Reproduce the lines verbatim, beginning with the line that contains "Where should I" and continuing through the end of the records, leaving the pictures out of your answer.

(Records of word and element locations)
## Start

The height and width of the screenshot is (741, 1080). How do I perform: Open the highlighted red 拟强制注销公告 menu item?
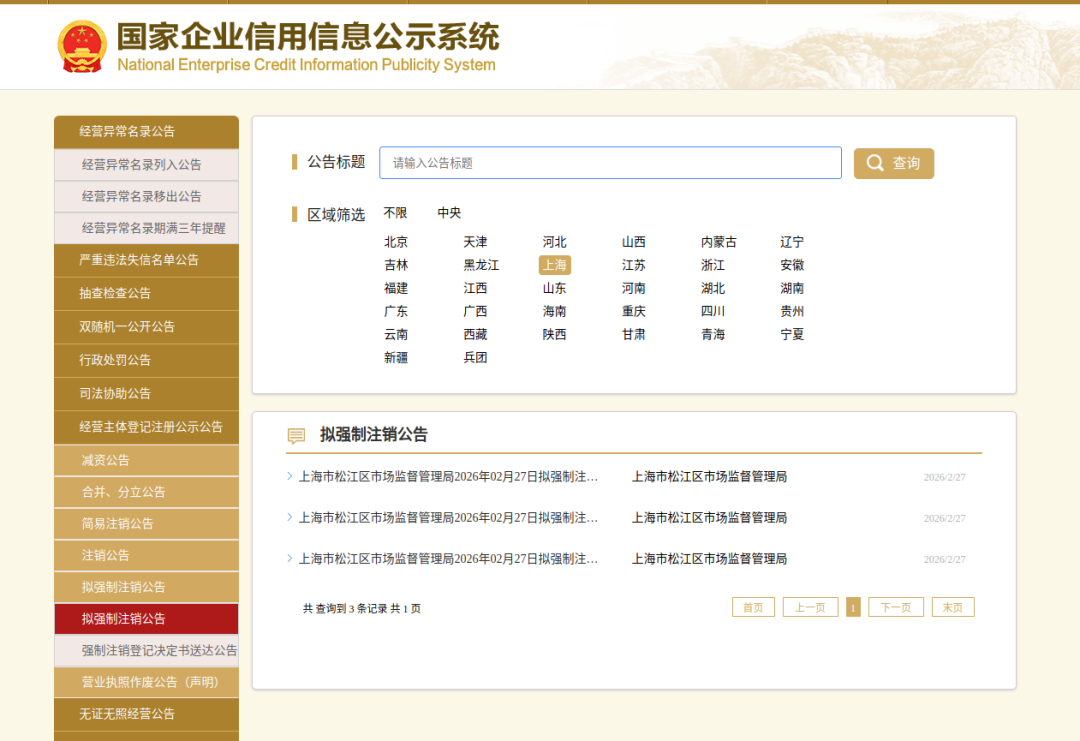coord(146,619)
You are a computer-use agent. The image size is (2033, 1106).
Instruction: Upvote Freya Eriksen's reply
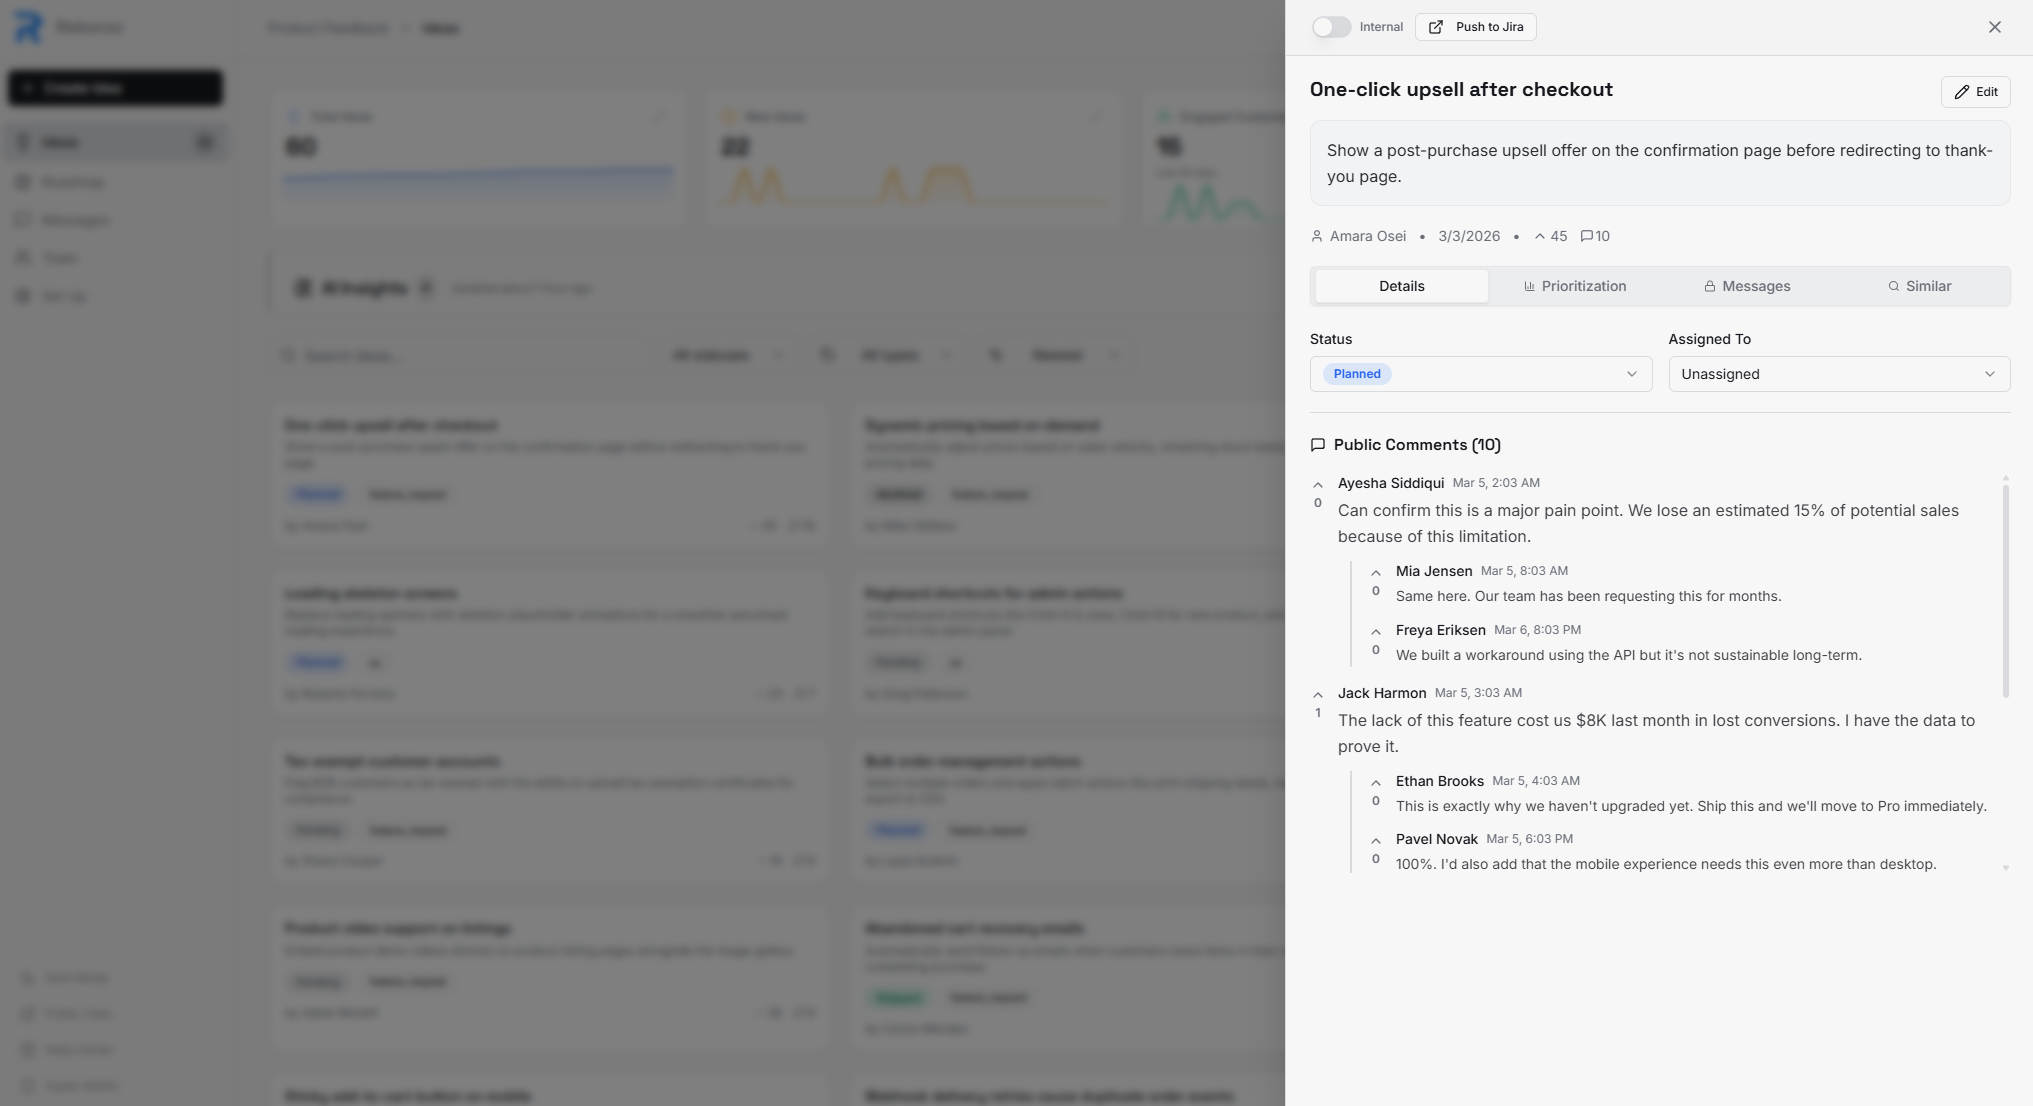(x=1376, y=630)
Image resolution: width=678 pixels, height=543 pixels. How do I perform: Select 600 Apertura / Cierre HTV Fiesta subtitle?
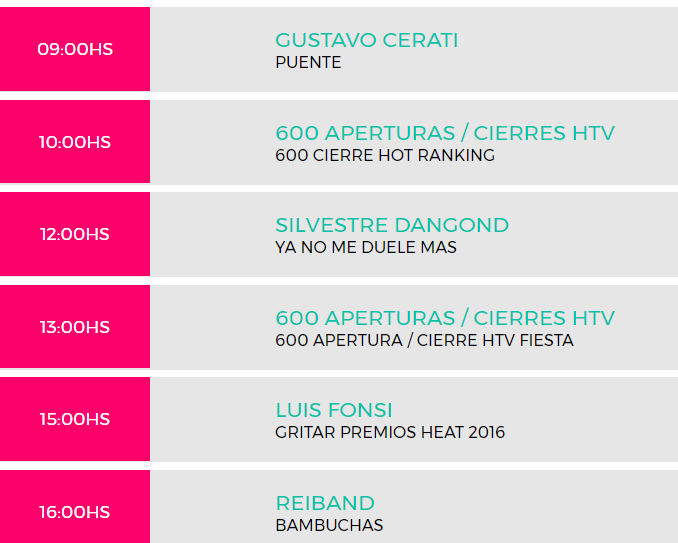424,340
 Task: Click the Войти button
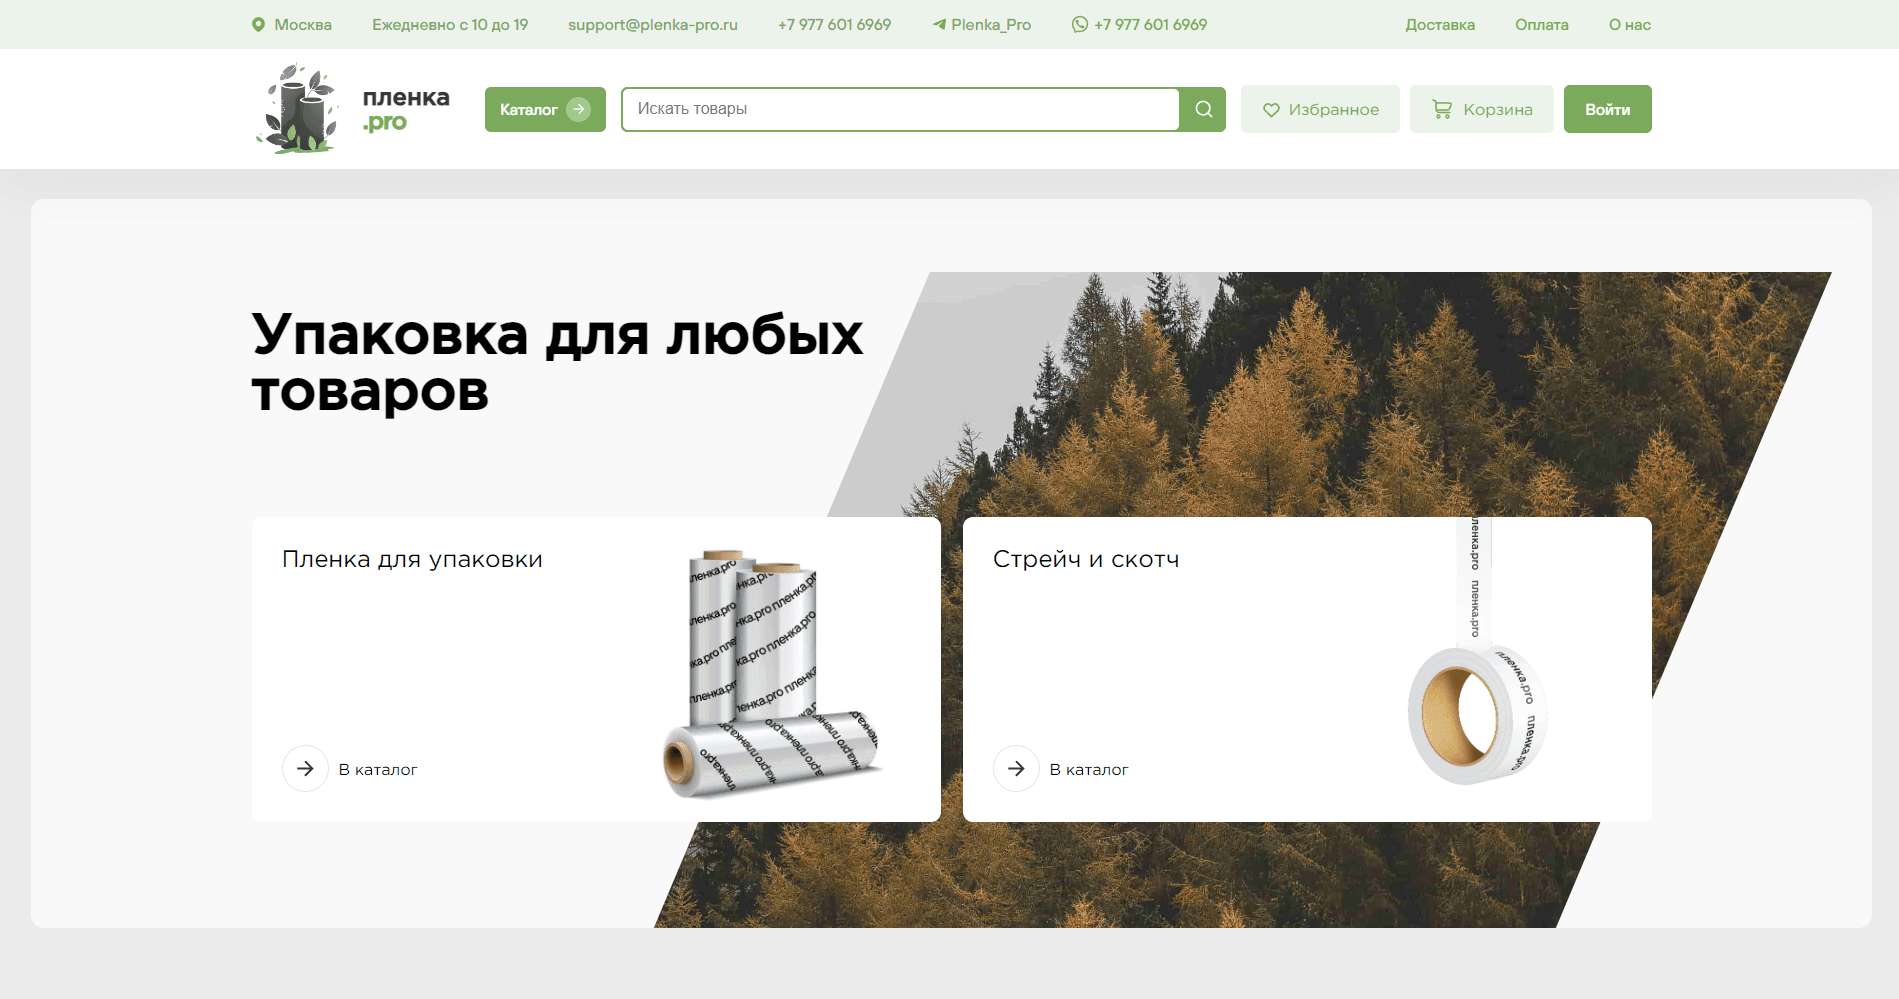pyautogui.click(x=1607, y=109)
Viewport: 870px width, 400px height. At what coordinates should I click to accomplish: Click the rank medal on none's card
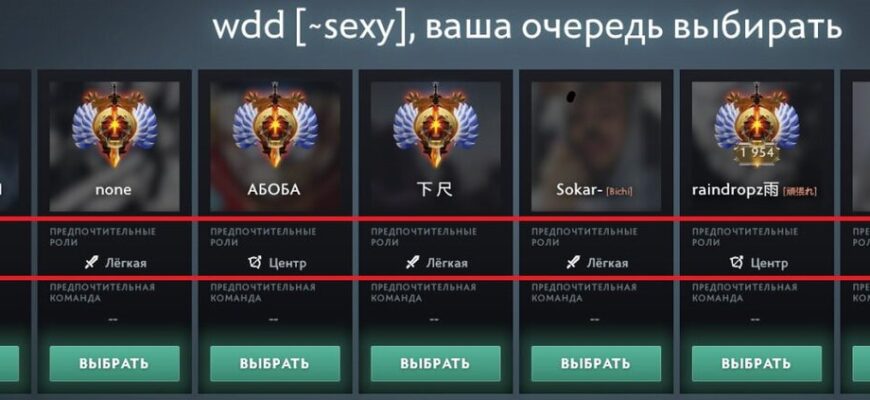pyautogui.click(x=114, y=125)
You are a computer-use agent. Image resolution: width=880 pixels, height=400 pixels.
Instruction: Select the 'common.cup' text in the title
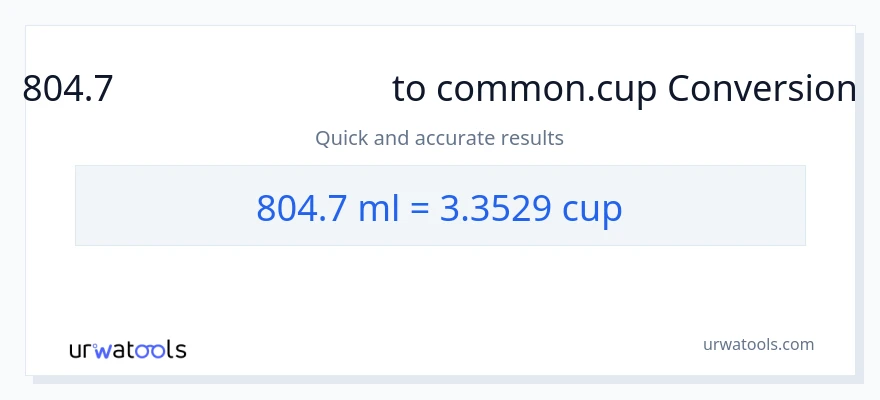click(547, 90)
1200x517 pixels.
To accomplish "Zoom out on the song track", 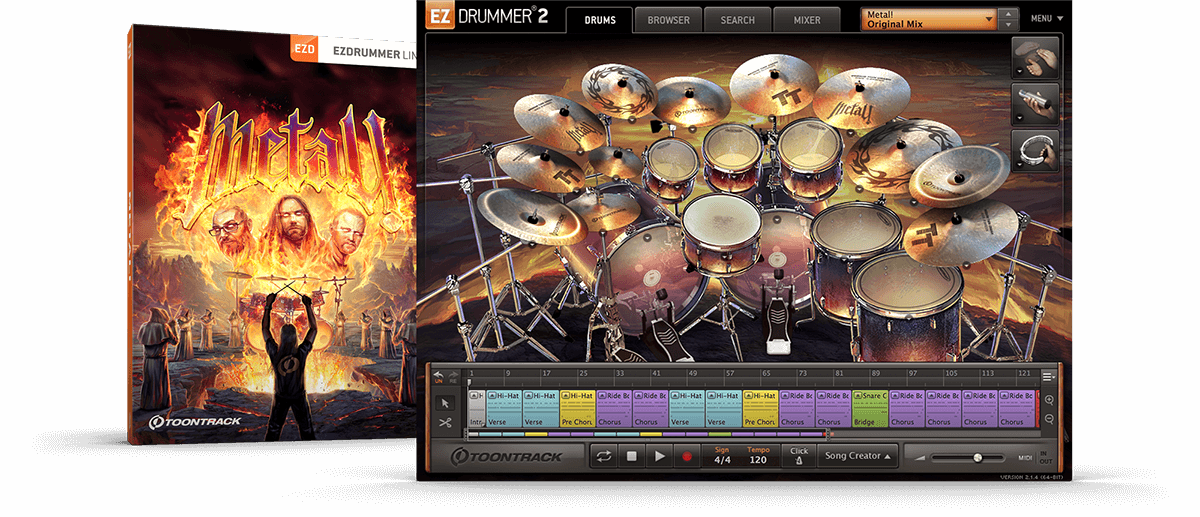I will [1049, 420].
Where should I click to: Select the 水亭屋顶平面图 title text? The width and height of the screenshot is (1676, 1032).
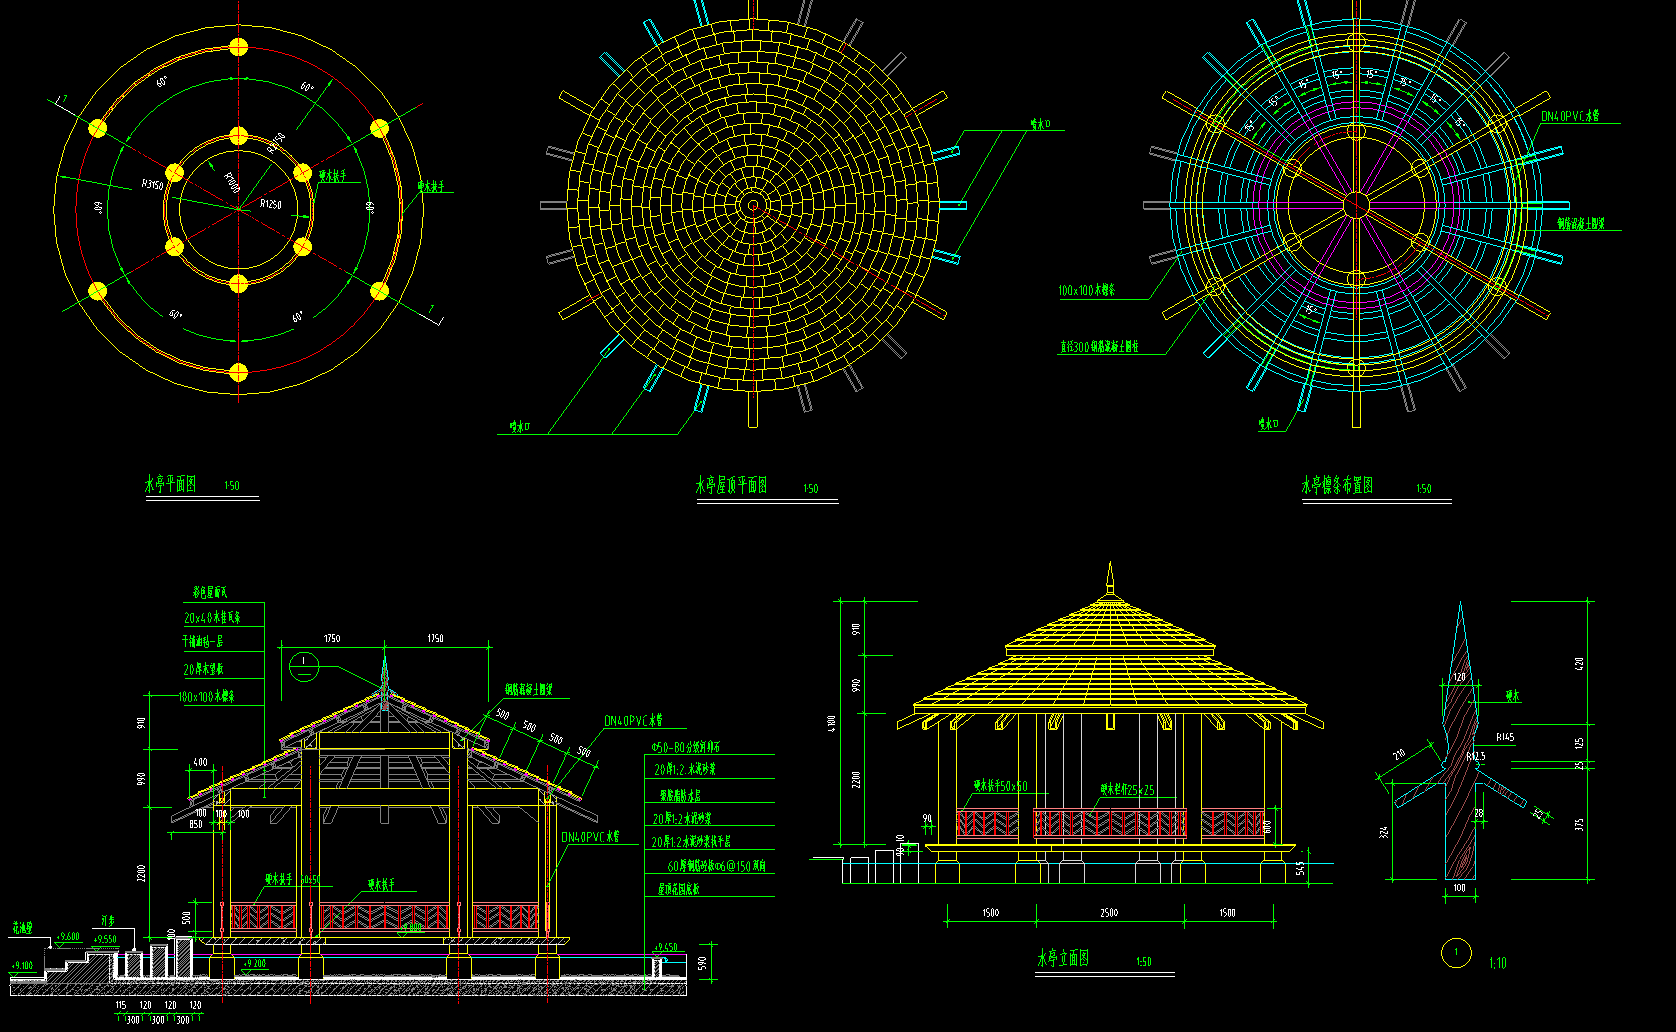point(731,486)
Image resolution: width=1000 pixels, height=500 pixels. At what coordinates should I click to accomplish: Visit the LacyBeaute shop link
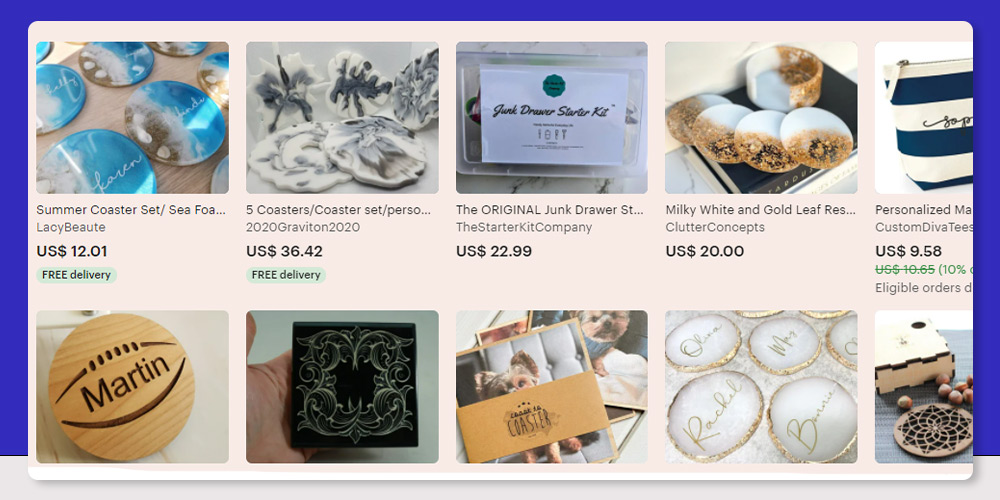click(x=71, y=227)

## End

> [Correct response]:
Where should I click to: Select the 水亭屋顶平面图 title text? The width and height of the screenshot is (1676, 1032).
point(731,486)
Image resolution: width=1000 pixels, height=500 pixels. At what coordinates should I click to accomplish: Visit the LacyBeaute shop link
click(x=71, y=227)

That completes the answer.